- [TEXT SEGMENT]:
※ ※ ※
Ladder Street (樓梯街) is a street in the Central and Western District of Hong Kong, consisting entirely of steps and landings formed from a mix of granite slabs and concrete paving. It was so named because it extends up and down in a straight line like a ladder. The street has been listed as a Grade I historic building.

The name has since been applied to describe other streets of this type in Hong Kong.

==History==
Ladder Street was built between 1841 and 1850. The name 'Ladder Street' first appeared on a plan of Victoria dated 1856.

==Location==
Ladder Street starts north at the junction of Queen's Road Central with Lok Ku Road (樂古道). It intersects with Hollywood Road and Bridges Street, and has junctions with Upper Lascar Row, Circular Pathway (弓弦巷), Square Street (四方街) and Rozario Street (老沙路街) before reaching its southern terminus at Caine Road.

==Features==
The Man Mo Temple on Hollywood Road is located on the corner of Ladder Street.

The Chinese YMCA of Hong Kong, Bridges Street Centre, is located on the corner of Bridges Street and Ladder Street.
※ ※ ※
- [INFORMATION SHOWN]:
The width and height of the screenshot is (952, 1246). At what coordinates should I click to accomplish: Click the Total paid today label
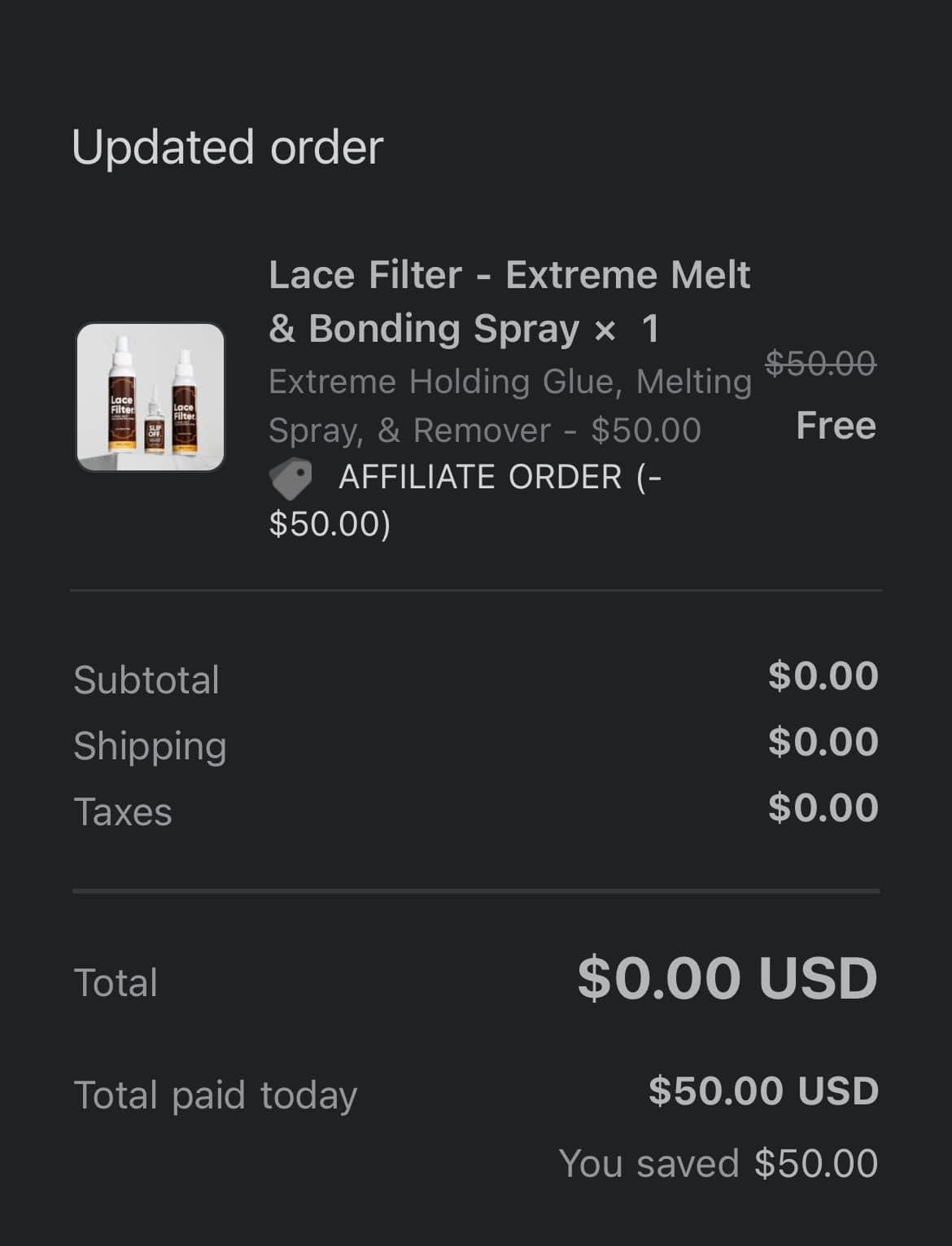point(216,1095)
※ ※ ※
- [TASKS TO CARRY OUT]:
A. From the text on Ladder Street, output the passage from "Ladder Street (樓梯街)" up to and including "in Hong Kong.", copied word for word.
B. Answer the following from the text on Ladder Street, not the data:
(i) Between which years was Ladder Street built?
(ii) At which road does Ladder Street reach its southern terminus?
(iii) Which temple on Hollywood Road stands on the corner of Ladder Street?
C. Write the next part of the text on Ladder Street, picking up after its final sentence.

- [ANSWERS IN ORDER]:
A.
Ladder Street (樓梯街) is a street in the Central and Western District of Hong Kong, consisting entirely of steps and landings formed from a mix of granite slabs and concrete paving. It was so named because it extends up and down in a straight line like a ladder. The street has been listed as a Grade I historic building.

The name has since been applied to describe other streets of this type in Hong Kong.

B.
(i) Between 1841 and 1850.
(ii) Caine Road.
(iii) The Man Mo Temple.

C.
Metal railings have been installed in the centre of the street, and open drainage channels are located on each side to drain off rainwater. Many old sections of stone retaining walls and boundary walls are present along Ladder Street.

Plans to build escalators on five sections of Ladder Street were considered by the Transport and Housing Bureau, but were abandoned in 2010 due to heritage concerns.

==In popular culture==
Ladder Street was one of the locations in the 1960 film The World of Suzie Wong.

The street was a main location – and metaphor for the downfall of Hong Kong – in the 2004 Hong Kong independent suspense movie The Cat of Hollywood, directed by Pierre Lam.